Зато у древних германцев и кельтов сложилась именно рифма, как мы ее знаем: устойчивый элемент структуры стиха, тесно связанный с его метрикой — потому что, как и метр, постоянная рифма предсказывает, формирует читательские ожидания. Такая рифма к концу Средневековья распространилась по всей Европе, и на протяжении нескольких столетий рифмованный стих решительно торжествовал — хотя и нерифмованный метрический стих постепенно завоевывал позиции, особенно в стихотворной драме (такой стих стали называть белым). Русская профессиональная поэзия в XVIII веке практически всегда была рифмованной, и отступления от этого правила были редки.
Но когда рифма стала восприниматься как обязательное и неизбежное свойство стиха, она стала автоматизироваться (2.4. Традиционная и новаторская поэзия). Стихотворение оказывалось зарифмованным не потому, что поэту это было зачем-то нужно, а потому, что так положено. Одни и те же рифмы у разных поэтов делали общий массив национальной поэзии однообразным, да к тому же еще и тянули за собой примерно одни и те же смыслы.

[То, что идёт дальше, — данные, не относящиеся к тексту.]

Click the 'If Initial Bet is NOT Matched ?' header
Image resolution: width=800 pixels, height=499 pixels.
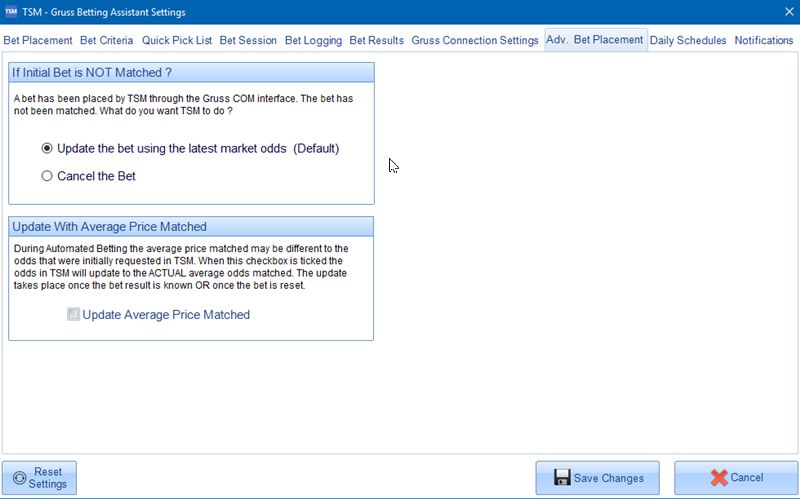(190, 73)
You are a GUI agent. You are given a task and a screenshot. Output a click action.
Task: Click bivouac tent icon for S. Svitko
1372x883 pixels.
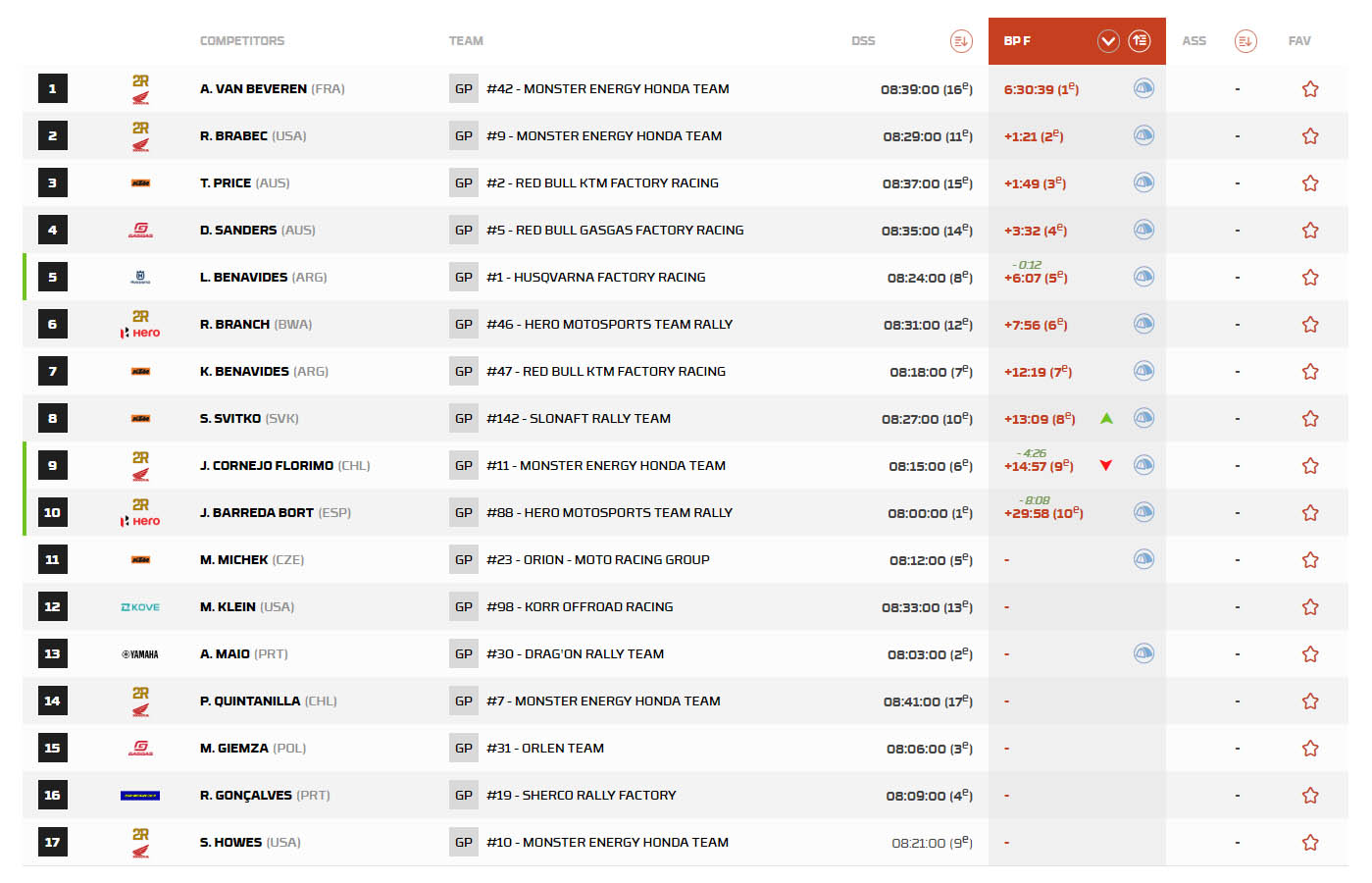pyautogui.click(x=1143, y=418)
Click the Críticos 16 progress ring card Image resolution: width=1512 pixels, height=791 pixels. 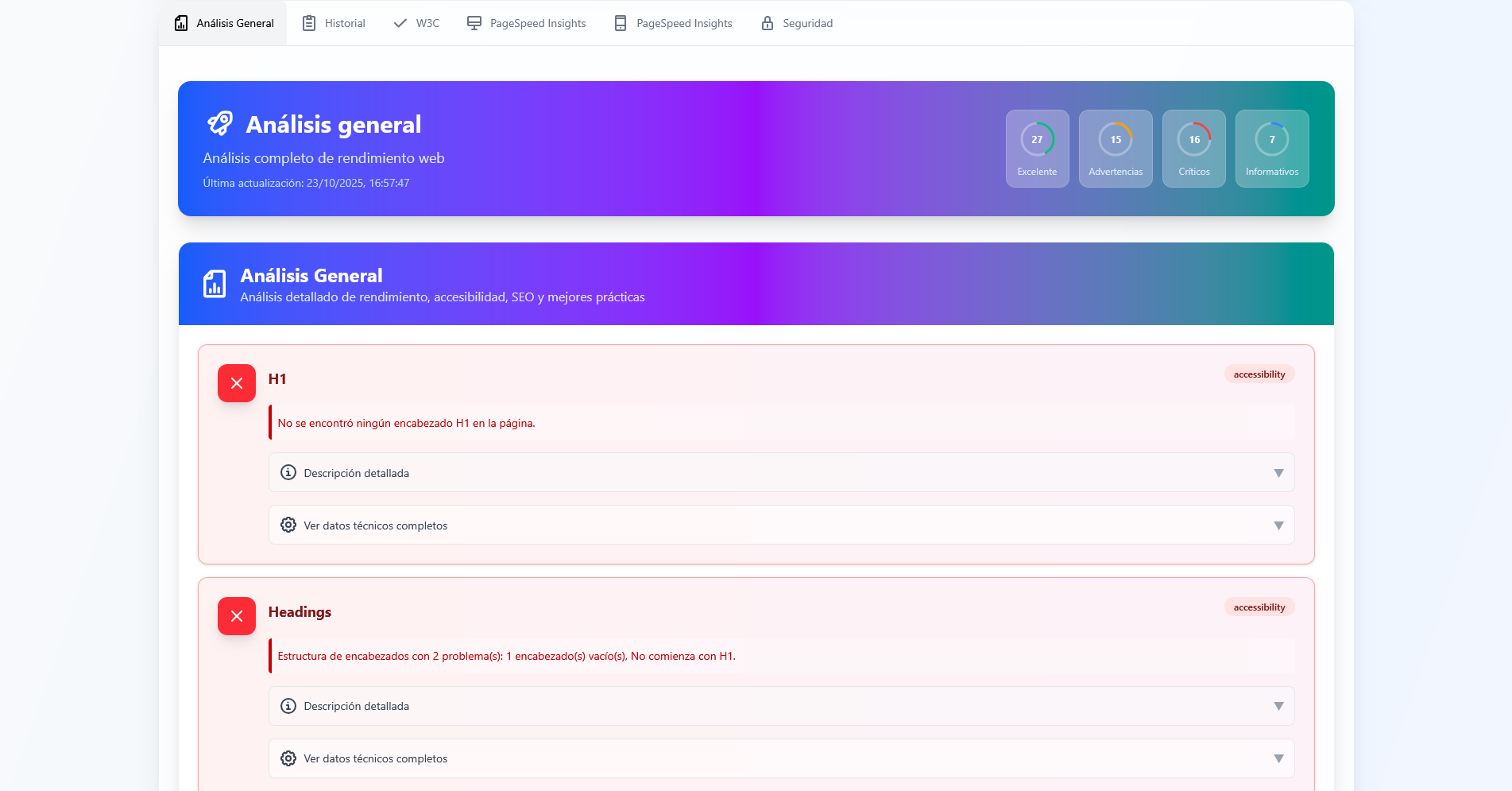point(1193,149)
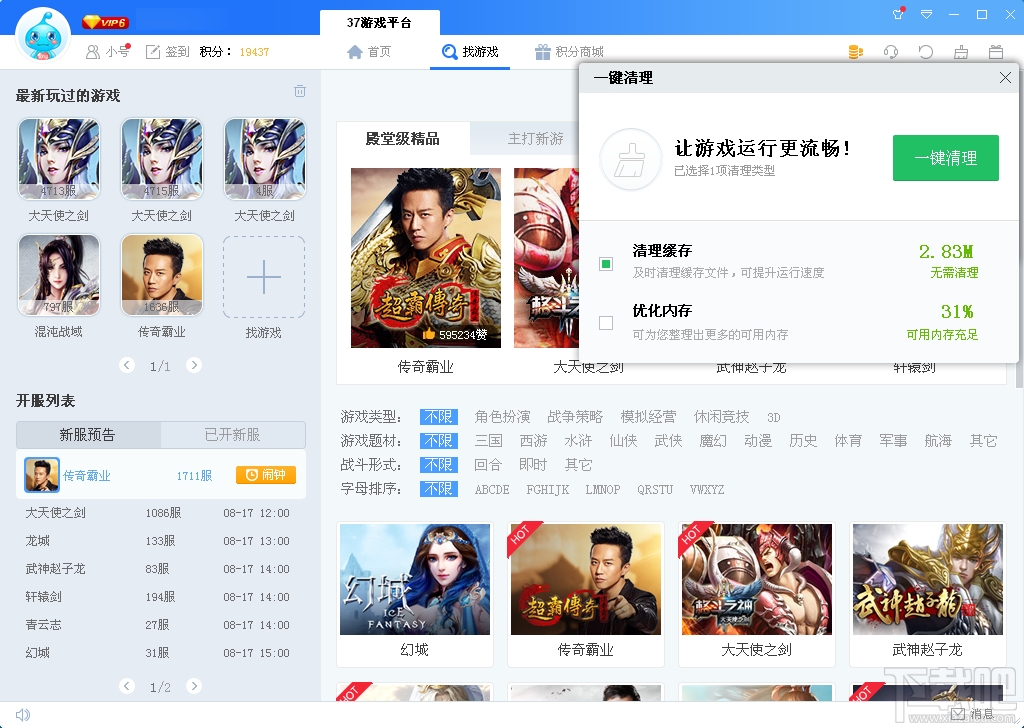Open the gold coins rewards icon
The height and width of the screenshot is (728, 1024).
pyautogui.click(x=855, y=50)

Эта проблема волновала уже Пушкина: приступая в 1836 году к изданию собственного литературного журнала «Современник», он включил в первый номер программную статью Егора Розена «О рифме», главная идея которой состояла в том, что рифма естественна для ранней стадии развития национальной поэзии, но затем должна быть отброшена как ненужное украшение, и будущее русской поэзии — за 4 безрифменным стихом. И в собственных стихах Пушкин не прошел мимо этой темы, посмеявшись в «Евгении Онегине» над предсказуемой и примитивной рифмовкой:
И вот уже трещат морозы
И серебрятся средь полей…
(Читатель ждет уж рифмы розы;
На, вот возьми ее скорей!) [257]
Однако в этом отрывке Пушкин намекает (первым на это обратил внимание Виктор Шкловский в 1961 году, спустя более чем сто лет после появления «Онегина») на другой путь борьбы с автоматизацией рифмы: не отказ от нее, а ее усложнение. Потому что на самом деле со словом «морозы» здесь рифмуются не просто розы, а — мы розы.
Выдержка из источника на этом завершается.